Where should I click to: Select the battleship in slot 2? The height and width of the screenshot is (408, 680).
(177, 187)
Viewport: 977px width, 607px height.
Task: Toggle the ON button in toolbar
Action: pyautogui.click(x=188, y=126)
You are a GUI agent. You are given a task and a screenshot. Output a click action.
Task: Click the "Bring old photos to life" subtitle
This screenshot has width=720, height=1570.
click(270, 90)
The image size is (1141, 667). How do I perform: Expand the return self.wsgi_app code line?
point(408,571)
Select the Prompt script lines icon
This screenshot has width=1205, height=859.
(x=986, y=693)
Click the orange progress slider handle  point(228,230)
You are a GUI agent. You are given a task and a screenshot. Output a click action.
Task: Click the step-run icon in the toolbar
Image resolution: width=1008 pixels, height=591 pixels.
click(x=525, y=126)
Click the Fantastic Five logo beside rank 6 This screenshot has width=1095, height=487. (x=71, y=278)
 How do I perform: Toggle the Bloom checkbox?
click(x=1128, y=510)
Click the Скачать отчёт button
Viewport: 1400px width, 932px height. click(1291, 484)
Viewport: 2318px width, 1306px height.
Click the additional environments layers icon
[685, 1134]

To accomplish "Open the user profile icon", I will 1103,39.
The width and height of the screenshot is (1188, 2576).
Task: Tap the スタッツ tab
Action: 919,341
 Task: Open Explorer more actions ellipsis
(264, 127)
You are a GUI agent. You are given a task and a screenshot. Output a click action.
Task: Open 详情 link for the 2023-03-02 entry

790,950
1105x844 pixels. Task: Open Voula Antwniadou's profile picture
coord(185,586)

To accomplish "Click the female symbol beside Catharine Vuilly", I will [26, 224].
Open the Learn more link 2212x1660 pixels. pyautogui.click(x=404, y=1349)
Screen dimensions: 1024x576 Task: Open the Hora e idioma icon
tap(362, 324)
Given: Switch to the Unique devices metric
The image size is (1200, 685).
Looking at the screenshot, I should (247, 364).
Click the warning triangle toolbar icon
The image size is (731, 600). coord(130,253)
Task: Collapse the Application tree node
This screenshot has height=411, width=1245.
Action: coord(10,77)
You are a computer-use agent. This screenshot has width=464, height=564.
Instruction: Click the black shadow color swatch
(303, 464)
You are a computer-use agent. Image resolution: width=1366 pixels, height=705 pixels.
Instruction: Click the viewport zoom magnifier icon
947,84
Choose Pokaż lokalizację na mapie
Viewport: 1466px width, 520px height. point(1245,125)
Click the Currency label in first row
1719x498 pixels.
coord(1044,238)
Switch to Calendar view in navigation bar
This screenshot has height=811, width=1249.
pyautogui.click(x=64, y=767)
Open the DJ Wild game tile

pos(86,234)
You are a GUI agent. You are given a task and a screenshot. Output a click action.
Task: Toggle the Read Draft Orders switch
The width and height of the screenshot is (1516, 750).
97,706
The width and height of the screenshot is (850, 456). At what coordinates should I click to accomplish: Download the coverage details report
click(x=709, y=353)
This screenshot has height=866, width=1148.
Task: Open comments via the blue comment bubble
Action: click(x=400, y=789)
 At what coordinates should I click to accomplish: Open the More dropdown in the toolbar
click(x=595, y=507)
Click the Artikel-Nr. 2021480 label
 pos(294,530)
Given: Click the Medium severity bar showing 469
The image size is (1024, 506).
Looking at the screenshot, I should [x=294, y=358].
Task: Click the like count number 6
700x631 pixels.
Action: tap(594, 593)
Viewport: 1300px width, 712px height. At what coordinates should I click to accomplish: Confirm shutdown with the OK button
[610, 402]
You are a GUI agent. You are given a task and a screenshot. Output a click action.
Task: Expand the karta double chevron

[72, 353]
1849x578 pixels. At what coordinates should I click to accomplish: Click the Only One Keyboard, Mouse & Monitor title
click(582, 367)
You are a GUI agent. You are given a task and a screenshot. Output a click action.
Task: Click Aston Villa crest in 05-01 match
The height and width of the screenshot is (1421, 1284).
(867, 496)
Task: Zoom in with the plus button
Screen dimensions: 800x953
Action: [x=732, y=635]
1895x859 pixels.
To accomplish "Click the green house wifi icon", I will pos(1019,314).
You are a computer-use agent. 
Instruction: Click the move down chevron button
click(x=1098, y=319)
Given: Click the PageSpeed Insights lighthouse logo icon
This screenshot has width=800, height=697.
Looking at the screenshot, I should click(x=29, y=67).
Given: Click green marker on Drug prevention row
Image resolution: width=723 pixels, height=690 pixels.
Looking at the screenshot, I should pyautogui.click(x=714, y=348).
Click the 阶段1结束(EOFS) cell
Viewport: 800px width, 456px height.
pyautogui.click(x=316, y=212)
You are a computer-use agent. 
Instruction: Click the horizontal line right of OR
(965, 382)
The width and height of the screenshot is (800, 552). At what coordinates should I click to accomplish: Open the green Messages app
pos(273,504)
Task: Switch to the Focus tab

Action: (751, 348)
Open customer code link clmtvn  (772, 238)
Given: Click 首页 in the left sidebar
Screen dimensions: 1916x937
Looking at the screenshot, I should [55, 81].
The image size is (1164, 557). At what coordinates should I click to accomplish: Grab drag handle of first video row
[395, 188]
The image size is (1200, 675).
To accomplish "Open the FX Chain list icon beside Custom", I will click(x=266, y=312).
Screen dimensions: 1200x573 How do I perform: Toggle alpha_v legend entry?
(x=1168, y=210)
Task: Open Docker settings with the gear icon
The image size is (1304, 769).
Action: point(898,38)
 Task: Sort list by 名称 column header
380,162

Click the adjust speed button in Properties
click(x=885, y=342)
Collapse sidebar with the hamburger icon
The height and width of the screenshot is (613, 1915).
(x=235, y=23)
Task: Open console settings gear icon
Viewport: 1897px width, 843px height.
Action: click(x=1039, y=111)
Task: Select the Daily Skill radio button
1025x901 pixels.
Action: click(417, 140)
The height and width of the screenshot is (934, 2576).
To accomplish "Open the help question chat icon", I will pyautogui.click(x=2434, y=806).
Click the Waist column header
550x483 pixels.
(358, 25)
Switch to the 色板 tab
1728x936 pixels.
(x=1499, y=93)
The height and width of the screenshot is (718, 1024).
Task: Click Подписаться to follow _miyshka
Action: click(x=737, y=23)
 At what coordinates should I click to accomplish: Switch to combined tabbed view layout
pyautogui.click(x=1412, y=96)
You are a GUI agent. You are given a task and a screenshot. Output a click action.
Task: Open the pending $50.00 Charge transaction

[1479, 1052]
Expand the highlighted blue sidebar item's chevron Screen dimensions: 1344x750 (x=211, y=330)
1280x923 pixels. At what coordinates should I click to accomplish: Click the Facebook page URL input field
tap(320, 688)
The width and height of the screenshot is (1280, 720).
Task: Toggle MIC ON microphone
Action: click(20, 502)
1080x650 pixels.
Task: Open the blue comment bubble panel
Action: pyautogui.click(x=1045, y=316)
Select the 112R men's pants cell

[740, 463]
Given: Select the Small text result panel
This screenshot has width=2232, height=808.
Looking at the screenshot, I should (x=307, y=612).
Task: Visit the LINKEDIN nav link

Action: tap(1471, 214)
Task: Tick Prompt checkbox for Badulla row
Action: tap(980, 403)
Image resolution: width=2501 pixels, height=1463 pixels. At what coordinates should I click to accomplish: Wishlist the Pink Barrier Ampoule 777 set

What you have to do: Your reply must contain each entry, reproduced exactly.

Task answer:
Where should I click to: Select the battleship in slot 2? The height and width of the screenshot is (408, 680).
(177, 187)
Viewport: 977px width, 607px height.
Task: Toggle the ON button in toolbar
Action: pyautogui.click(x=188, y=126)
You are a GUI agent. You are given a task and a screenshot. Output a click action.
Task: Click the "Bring old photos to life" subtitle
This screenshot has width=720, height=1570.
click(270, 90)
The image size is (1141, 667). How do I perform: Expand the return self.wsgi_app code line?
point(408,571)
Select the Prompt script lines icon
This screenshot has width=1205, height=859.
(x=986, y=693)
Click the orange progress slider handle  point(228,230)
You are a GUI agent. You are given a task and a screenshot. Output a click action.
Task: Click the step-run icon in the toolbar
Image resolution: width=1008 pixels, height=591 pixels.
click(x=525, y=126)
Click the Fantastic Five logo beside rank 6 This screenshot has width=1095, height=487. (x=71, y=278)
 How do I perform: Toggle the Bloom checkbox?
click(x=1128, y=510)
Click the Скачать отчёт button
Viewport: 1400px width, 932px height. click(1291, 484)
Viewport: 2318px width, 1306px height.
Click the additional environments layers icon
[685, 1134]

To accomplish "Open the user profile icon", I will 1103,39.
The width and height of the screenshot is (1188, 2576).
Task: Tap the スタッツ tab
Action: 919,341
 Task: Open Explorer more actions ellipsis
(264, 127)
You are a GUI agent. You are given a task and a screenshot. Output a click action.
Task: Open 详情 link for the 2023-03-02 entry

790,950
1105x844 pixels. Task: Open Voula Antwniadou's profile picture
coord(185,586)

To accomplish "Click the female symbol beside Catharine Vuilly", I will [26, 224].
Open the Learn more link 2212x1660 pixels. pyautogui.click(x=404, y=1349)
Screen dimensions: 1024x576 Task: Open the Hora e idioma icon
tap(362, 324)
Given: Switch to the Unique devices metric
The image size is (1200, 685).
Looking at the screenshot, I should (247, 364).
Click the warning triangle toolbar icon
The image size is (731, 600). coord(130,253)
Task: Collapse the Application tree node
This screenshot has height=411, width=1245.
Action: coord(10,77)
You are a computer-use agent. This screenshot has width=464, height=564.
Instruction: Click the black shadow color swatch
(303, 464)
You are a computer-use agent. Image resolution: width=1366 pixels, height=705 pixels.
Instruction: Click the viewport zoom magnifier icon
947,84
Choose Pokaż lokalizację na mapie
Viewport: 1466px width, 520px height. point(1245,125)
Click the Currency label in first row
1719x498 pixels.
coord(1044,238)
Switch to Calendar view in navigation bar
This screenshot has height=811, width=1249.
pyautogui.click(x=64, y=767)
Open the DJ Wild game tile

pos(86,234)
You are a GUI agent. You are given a task and a screenshot. Output a click action.
Task: Toggle the Read Draft Orders switch
The width and height of the screenshot is (1516, 750).
97,706
The width and height of the screenshot is (850, 456). At what coordinates should I click to accomplish: Download the coverage details report
click(x=709, y=353)
This screenshot has height=866, width=1148.
Task: Open comments via the blue comment bubble
Action: click(x=400, y=789)
 At what coordinates should I click to accomplish: Open the More dropdown in the toolbar
click(x=595, y=507)
Click the Artikel-Nr. 2021480 label
 pos(294,530)
Given: Click the Medium severity bar showing 469
The image size is (1024, 506).
Looking at the screenshot, I should [x=294, y=358].
Task: Click the like count number 6
700x631 pixels.
Action: tap(594, 593)
Viewport: 1300px width, 712px height. At what coordinates should I click to accomplish: Confirm shutdown with the OK button
[610, 402]
You are a GUI agent. You are given a task and a screenshot. Output a click action.
Task: Expand the karta double chevron

[72, 353]
1849x578 pixels. At what coordinates should I click to accomplish: Click the Only One Keyboard, Mouse & Monitor title
click(582, 367)
You are a GUI agent. You are given a task and a screenshot. Output a click action.
Task: Click Aston Villa crest in 05-01 match
The height and width of the screenshot is (1421, 1284).
(867, 496)
Task: Zoom in with the plus button
Screen dimensions: 800x953
Action: [x=732, y=635]
1895x859 pixels.
To accomplish "Click the green house wifi icon", I will pos(1019,314).
You are a computer-use agent. 
Instruction: Click the move down chevron button
click(x=1098, y=319)
Given: Click the PageSpeed Insights lighthouse logo icon
This screenshot has width=800, height=697.
Looking at the screenshot, I should click(x=29, y=67).
Given: Click green marker on Drug prevention row
Image resolution: width=723 pixels, height=690 pixels.
Looking at the screenshot, I should pyautogui.click(x=714, y=348).
Click the 阶段1结束(EOFS) cell
Viewport: 800px width, 456px height.
pyautogui.click(x=316, y=212)
You are a computer-use agent. 
Instruction: Click the horizontal line right of OR
(965, 382)
The width and height of the screenshot is (800, 552). At what coordinates should I click to accomplish: Open the green Messages app
pos(273,504)
Task: Switch to the Focus tab

Action: (751, 348)
Open customer code link clmtvn  (772, 238)
Given: Click 首页 in the left sidebar
Screen dimensions: 1916x937
Looking at the screenshot, I should [55, 81].
The image size is (1164, 557). At what coordinates should I click to accomplish: Grab drag handle of first video row
[395, 188]
The image size is (1200, 675).
To accomplish "Open the FX Chain list icon beside Custom", I will click(x=266, y=312).
Screen dimensions: 1200x573 How do I perform: Toggle alpha_v legend entry?
(x=1168, y=210)
Task: Open Docker settings with the gear icon
The image size is (1304, 769).
Action: point(898,38)
 Task: Sort list by 名称 column header
380,162

Click the adjust speed button in Properties
click(x=885, y=342)
Collapse sidebar with the hamburger icon
The height and width of the screenshot is (613, 1915).
(x=235, y=23)
Task: Open console settings gear icon
Viewport: 1897px width, 843px height.
Action: click(x=1039, y=111)
Task: Select the Daily Skill radio button
1025x901 pixels.
Action: click(417, 140)
The height and width of the screenshot is (934, 2576).
To accomplish "Open the help question chat icon", I will pyautogui.click(x=2434, y=806).
Click the Waist column header
550x483 pixels.
(358, 25)
Switch to the 色板 tab
1728x936 pixels.
(x=1499, y=93)
The height and width of the screenshot is (718, 1024).
Task: Click Подписаться to follow _miyshka
Action: click(x=737, y=23)
 At what coordinates should I click to accomplish: Switch to combined tabbed view layout
pyautogui.click(x=1412, y=96)
You are a GUI agent. You are given a task and a screenshot. Output a click action.
Task: Open the pending $50.00 Charge transaction

[1479, 1052]
Expand the highlighted blue sidebar item's chevron Screen dimensions: 1344x750 (x=211, y=330)
1280x923 pixels. At what coordinates should I click to accomplish: Click the Facebook page URL input field
tap(320, 688)
The width and height of the screenshot is (1280, 720).
Task: Toggle MIC ON microphone
Action: click(20, 502)
1080x650 pixels.
Task: Open the blue comment bubble panel
Action: pyautogui.click(x=1045, y=316)
Select the 112R men's pants cell

[740, 463]
Given: Select the Small text result panel
This screenshot has width=2232, height=808.
Looking at the screenshot, I should (x=307, y=612).
Task: Visit the LINKEDIN nav link

Action: tap(1471, 214)
Task: Tick Prompt checkbox for Badulla row
Action: tap(980, 403)
Image resolution: width=2501 pixels, height=1463 pixels. At what coordinates should I click to accomplish: Wishlist the Pink Barrier Ampoule 777 set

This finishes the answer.